魚,果物,野菜,豆類,全粒穀物,繊維を多く含むパン,ナッツ,オリーブオイル(特に高品質のエキストラバージンオイル)などを中心とした食事を指しています.脂質は,魚油,オリーブオイル,特定のナッツ油,種子油(キャノーラ,大豆,亜麻仁油など)やナッツなどの不飽和脂肪酸から摂取します.

カナダのブリティッシュコロンビア州は,’HealthLinkBC‘の中で,具体的に

– バターの代わりにオリーブオイルを新鮮なハーブと混ぜ合わせてパンにつける
– 赤身肉の代わりにランチやディナーで魚を食べる(オリーブオイルを使って焼く)
– チーズの代わりに種子やナッツをサラダにふりかける
– バターや飽和脂肪酸を多く含む油の代わりにオリーブオイルもしくはキャノーラ油で調理する
– 精製した小麦粉の代わりに全粒パン,全粒パスタ,米粉,全粒粉を選択する
– 穀物や低脂肪ヨーグルト,スープに亜麻仁油を加える
– 食事の中に占める肉の量を減らす
– パスタにミートソースをかける代わりにオリーブオイルをかけ,松の実とパルメザンチーズを添える
– 脂肪分2%の牛乳もしくは全乳から脂肪分1%の牛乳または脱脂乳に変える
– 野菜にマヨネーズやサワークリームをつける代わりにビネガードレッシングまたはフムスをつける
– デザートのケーキの代わりに果物(焼きリンゴやドライフルーツ)を用意する
– 塩を加える代わりにハーブとスパイスを使って食品に風味を加える

といった例を挙げて説明しています.

新型コロナ感染と戦うーマイクロバイオームの多様性を改善する発酵食品とは

ティム教授は,具体的にプロバイオティクスを含むナチュラルヨーグルトや手作りチーズを食べることでマイクロバイオームの多様性を改善することができると述べています.現に欧米をはじめ,世界規模でプロバイオティクス商品の発酵食品が流行し販売を伸ばしています.

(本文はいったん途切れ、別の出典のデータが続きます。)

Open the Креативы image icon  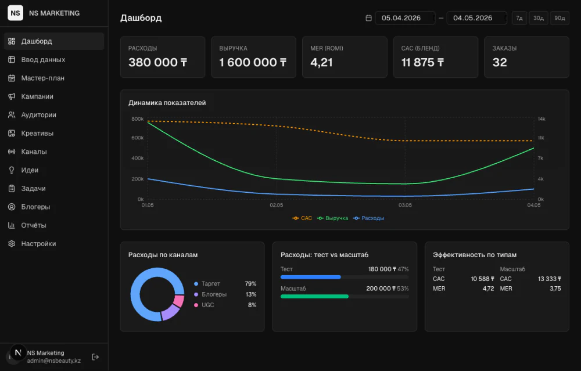coord(12,134)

日本の場合,プロバイオティクス関連の特定保健用食品に関しては「お腹の調子を整える」という表示が許可され,さらに保健機能食品制度が創設されて機能表示の幅が広がって数多くのヨーグルトにプロバイオティクスに関する機能表示が行われるようになっています.

さらに,ケフィアやコンブチャ(紅茶キノコ)のような飲み物,キムチやザワークラウトのような発酵野菜ベースの食品を推奨しています.日本では,豪州や英米と違って紅茶キノコは手に入りにくいかもしれませんが,キムチはどこでも手に入りやすい発酵食品と言えるかと思います.納豆や味噌のような日本由来の発酵食品は英国ではケフィアやコンブチャ,ザワークラウトほど普及していないために言及されていないんでしょうね.

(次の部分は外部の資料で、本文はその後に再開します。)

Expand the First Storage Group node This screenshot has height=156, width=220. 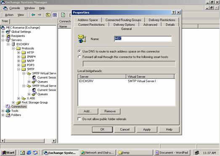[13, 102]
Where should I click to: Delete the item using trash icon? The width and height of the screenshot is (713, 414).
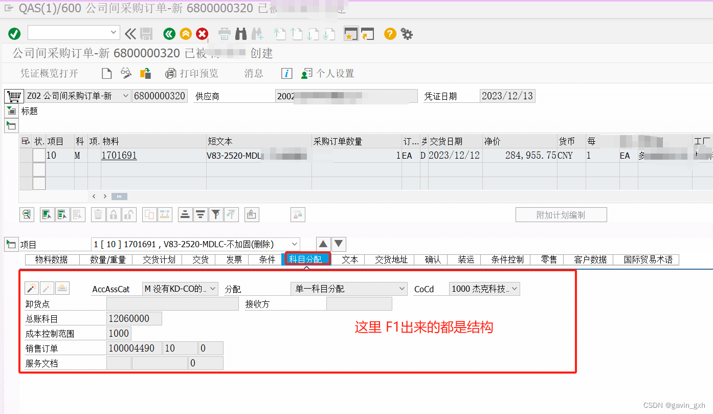point(97,214)
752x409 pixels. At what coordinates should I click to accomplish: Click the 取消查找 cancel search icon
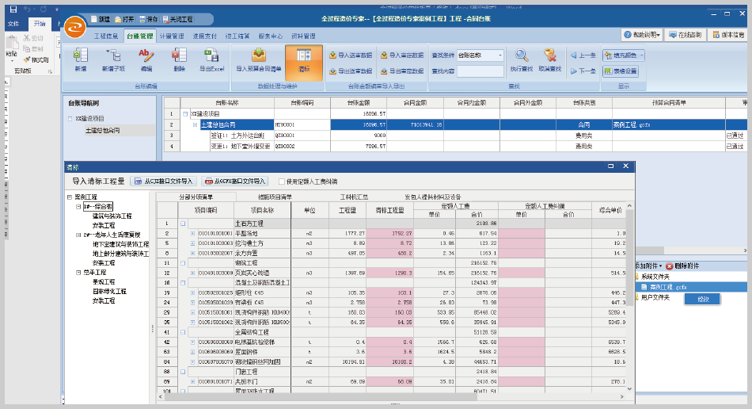pyautogui.click(x=550, y=61)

同じく3月20日付の徳島新聞の記事や,1月29日付のBMJの論文発表などと共通しているのは,発酵食品に対する期待ですね.日本では,納豆に対する注目度が高いようですが,他国では納豆の代わりにケフィアやコンブチャ,ザワークラウトといった別の発酵食品に対して注目されているように感じられました.(K.T.)